In fuel cells, fuel starvation can occur at the anode, leading to voltage reversal. Ultimately, this causes degradation of fuel cell components such as the catalyst support, gas diffusion layer and flow field plates. It has been proposed to introduce a water oxidation catalyst to the anode of the PEMFcs in order to promote OER since it is the reaction that competes with the carbon corrosion reaction.

Design of a unique iridium-based multifunctional catalyst

For the study, a crystalline multifunctional iridium nanocatalyst has been designed considering the mentioned challenges in water electrolysis and fuel cell operation.

The reason why an iridium-based material has been selected is its remarkable OER activity as well as good HER and HOR catalytic activity.

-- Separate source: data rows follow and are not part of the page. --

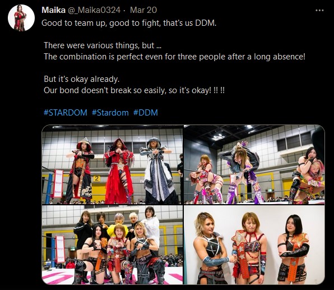View group photo of kneeling wrestlers in ring
The width and height of the screenshot is (334, 290).
click(112, 245)
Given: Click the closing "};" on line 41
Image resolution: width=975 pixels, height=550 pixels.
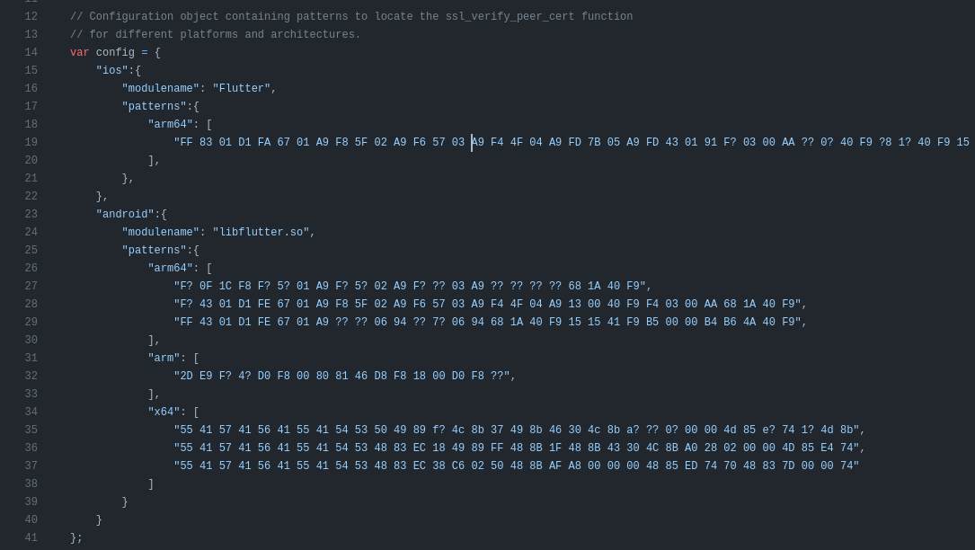Looking at the screenshot, I should [x=76, y=538].
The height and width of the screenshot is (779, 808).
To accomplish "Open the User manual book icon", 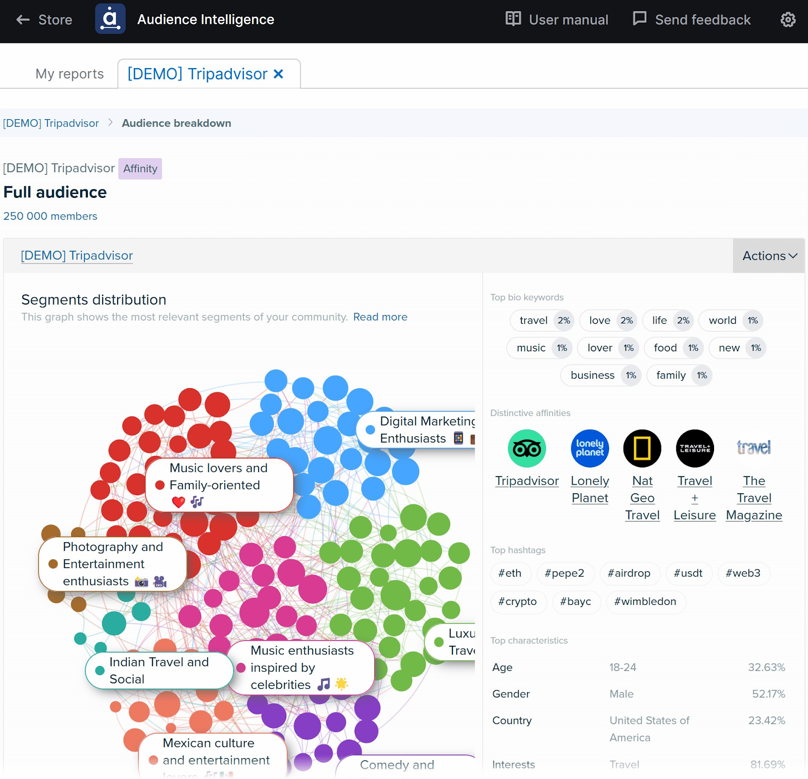I will tap(513, 19).
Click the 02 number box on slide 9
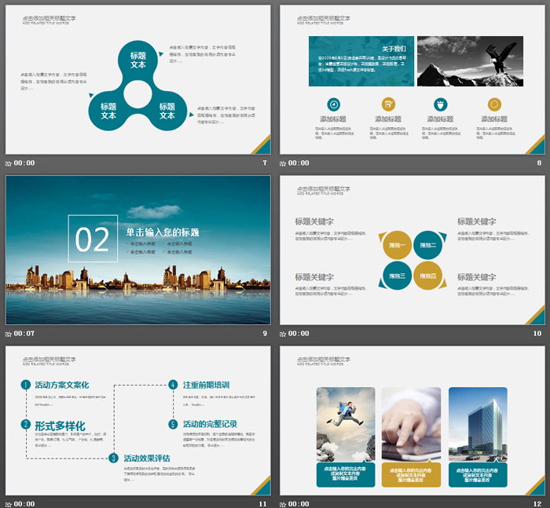550x508 pixels. (x=92, y=239)
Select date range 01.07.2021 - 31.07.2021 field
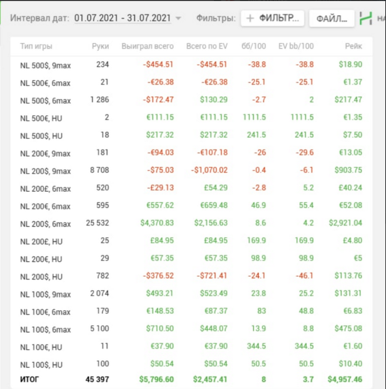The height and width of the screenshot is (389, 386). tap(123, 18)
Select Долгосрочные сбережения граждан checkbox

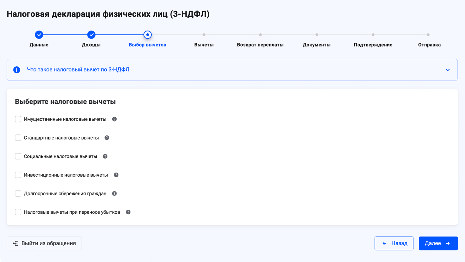pyautogui.click(x=18, y=193)
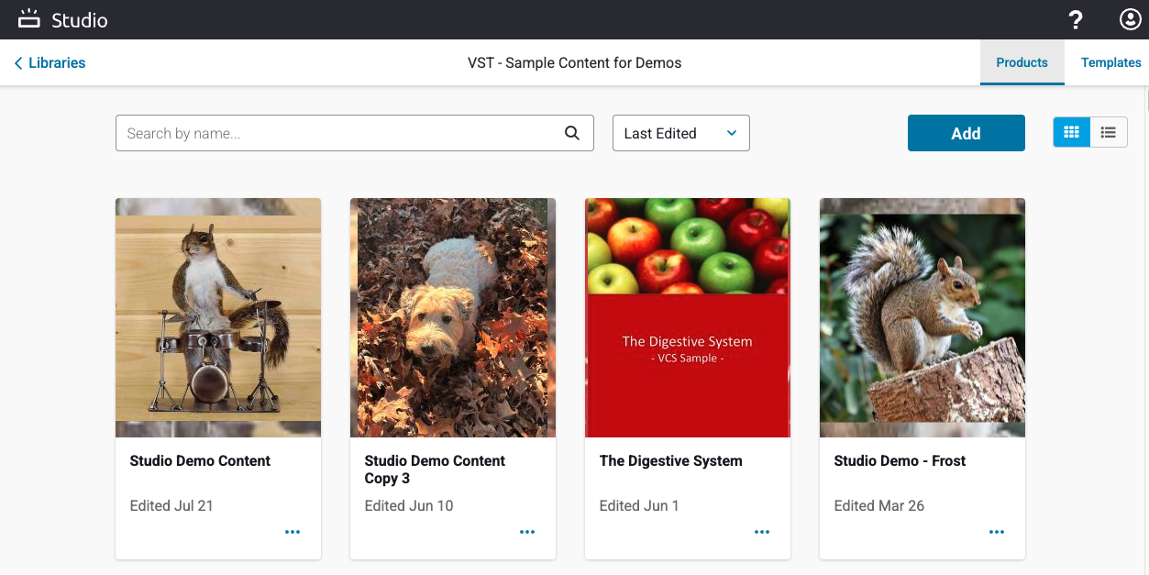1149x575 pixels.
Task: Open more options for The Digestive System
Action: click(762, 532)
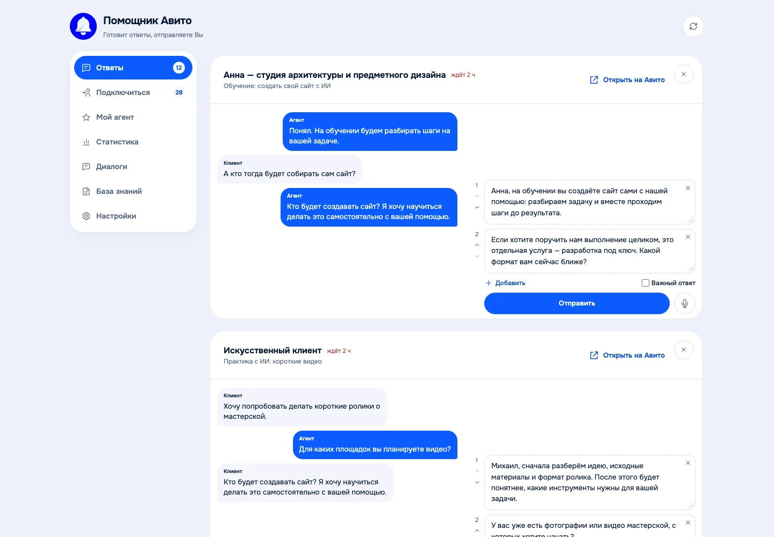Dismiss the Анна conversation card
This screenshot has width=774, height=537.
684,74
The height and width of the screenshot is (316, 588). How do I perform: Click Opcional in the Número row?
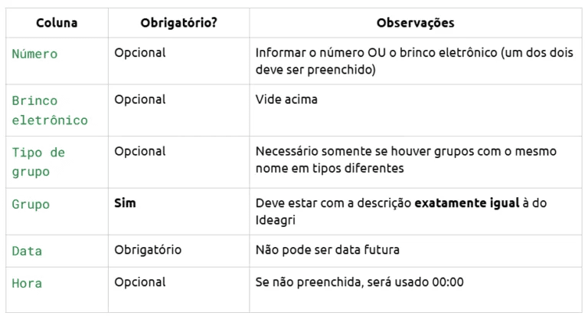click(x=140, y=53)
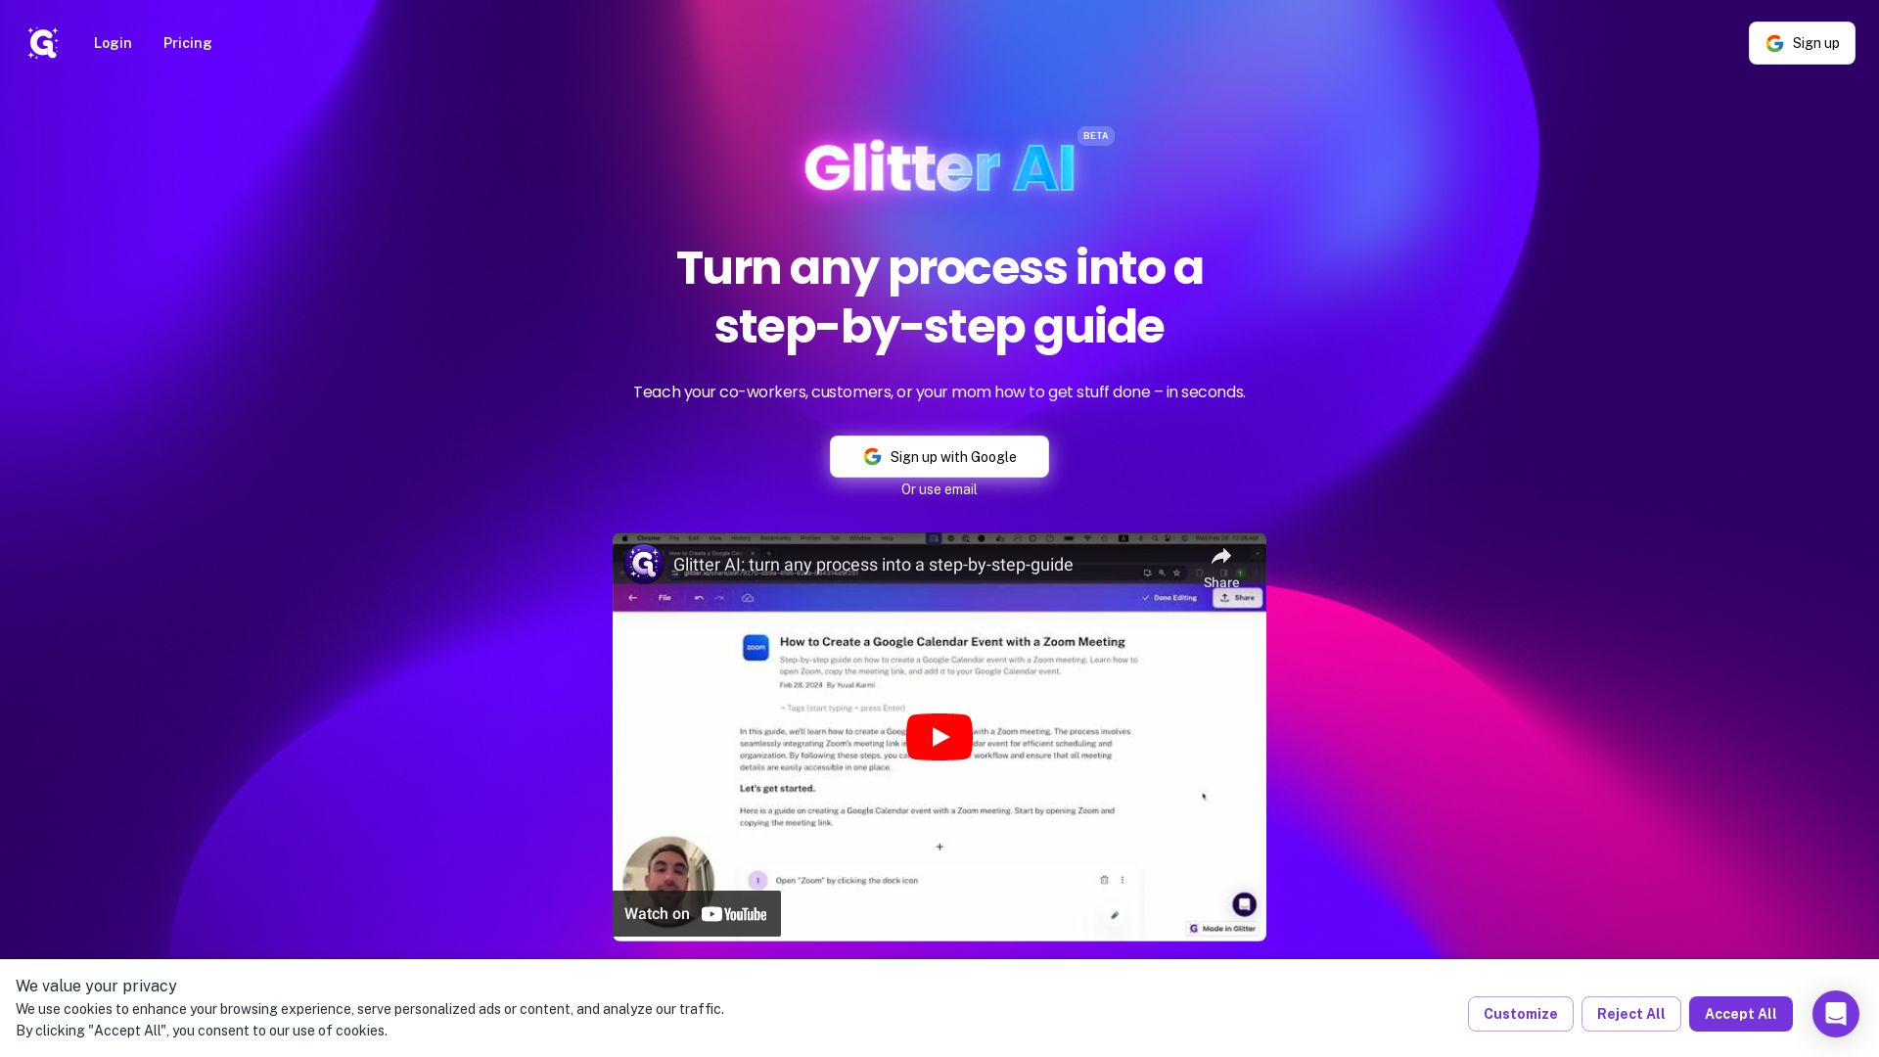Click the Google icon on Sign up with Google
This screenshot has height=1057, width=1879.
tap(872, 457)
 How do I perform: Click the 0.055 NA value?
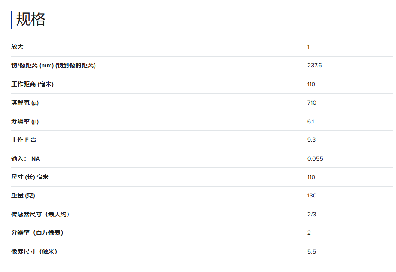click(x=315, y=158)
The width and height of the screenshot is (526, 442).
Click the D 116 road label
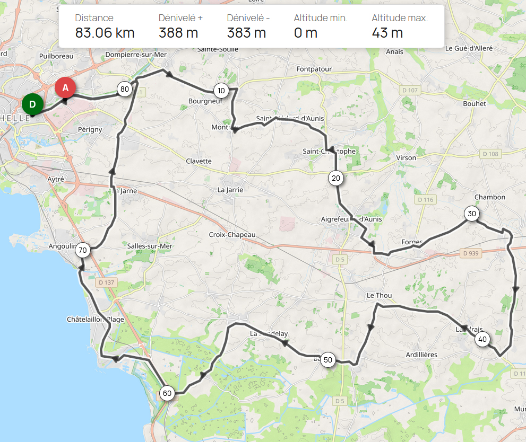[426, 200]
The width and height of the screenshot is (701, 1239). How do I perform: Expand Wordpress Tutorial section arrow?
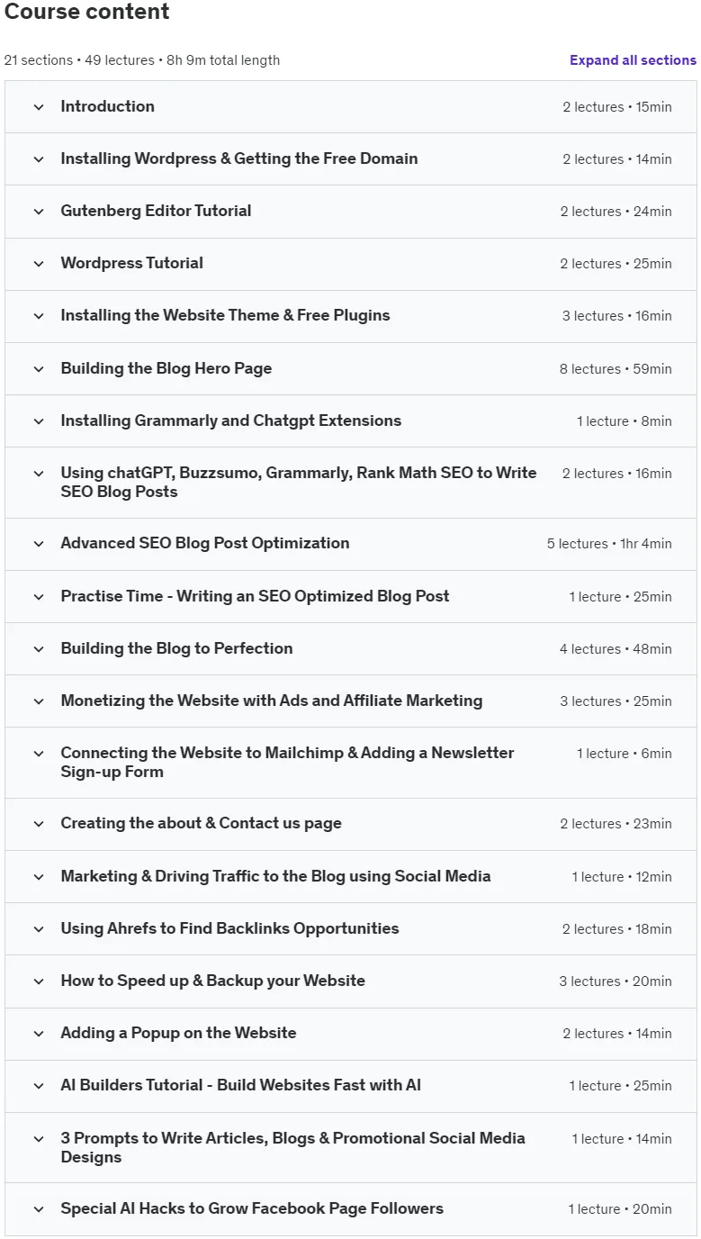coord(39,264)
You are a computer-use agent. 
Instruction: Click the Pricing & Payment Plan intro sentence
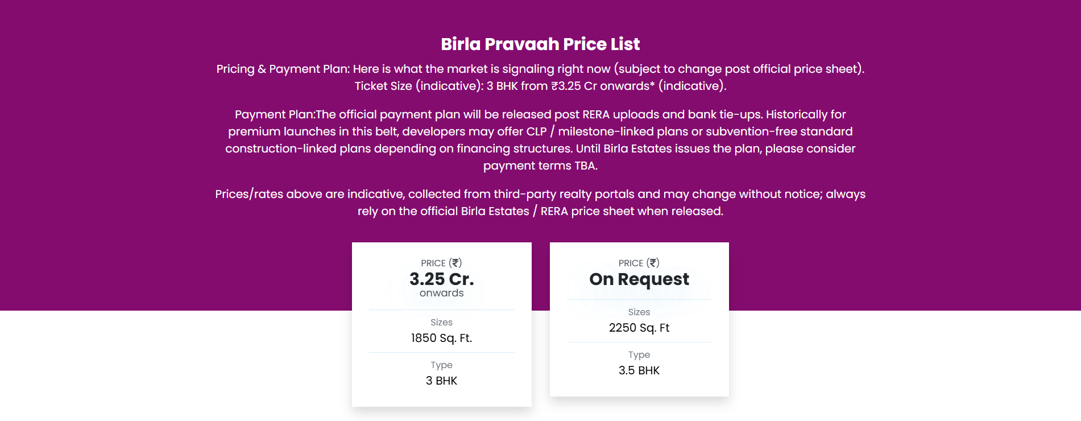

It is a superior material for anodes and cathodes in electrolyzers and for anodes of PEMFC. For comparisons, the researchers synthesized two catalysts  using the modified impregnation method: carbon-supported IrNi alloy nanoparticles with high crystallinity (IrNi/C-HT) and with low crystallinity (IrNi/C-LT).

The findings indicated that the surface of IrNi/C-HT had reversibly converted between a metallic character and an oxidic IrNiOx character. Under OER operation that is, anodic water oxidation, the crystalline nanoparticles form an atomically-thin IrNiOx layer. This oxide layer reversibly transforms into metallic iridium when returning towards more cathodic potentials. The reversal allows the catalyst to return to its high HER and HOR activity.

The experiments also revealed that the performance of IrNi/C-LT sharply decrease after carrying out the OER. The catalyst degradation was due to the irreversible destruction of the amorphous IrNiOx surface.

In situ/operando X-ray absorption near edge structure (XANES) and depth-resolving X-ray photoelectron spectroscopy (XPS) profiles, suggested that the thin layers of IrNiOx possess an increase in the number of d-band holes during OER, due to which catalyst IrNi/C-HT exhibited excellent OER activity. As expected, under HER conditions, the thin IrNiOx layer was reversibly converted to metallic surface. The mechanistic study of the reversible catalytic activity of the IrNiOx layer has been additionally analyzed by electrochemical flow-cell using inductively coupled plasma-mass spectrometry (ICP-MS). The results demonstrate that the reversible IrNiOx layers come from a dissolution and re-deposition mechanism.

In addition, the performance and catalytic reversibility of synthetized electrocatalysts were used to perform HOR and OER in a real electrochemical device and tested under fuel starvation of the PEMFC. Using voltage reversal, the fuel cell was converted into an electrolyzer.

Fuel starvation experiments were conducted in a single PEM fuel cell built using IrNi/C-HT and IrNi/C-LT as the catalytically active components in the anode catalyst layer. The initial fuel cell performance of IrNi/C-LT and -HT was lower than that of the commercial Pt/C catalyst due to the lower HOR and metal composition.

Further results demonstrate that IrNi/C-HT catalyst retained its bifunctional catalytic activity, reversibing between HER and OER in a real device. This approach promoted the reversibility of nanocatalysts, which enable a variety of electrochemical reactions and can be used as catalysts to resist the reverse voltage in fuel cells and water electrolysis systems.

At Frontis Energy, we are looking forward to adding the novel iridium catalyst to our Fuel Cell Shop as soon as it becomes available.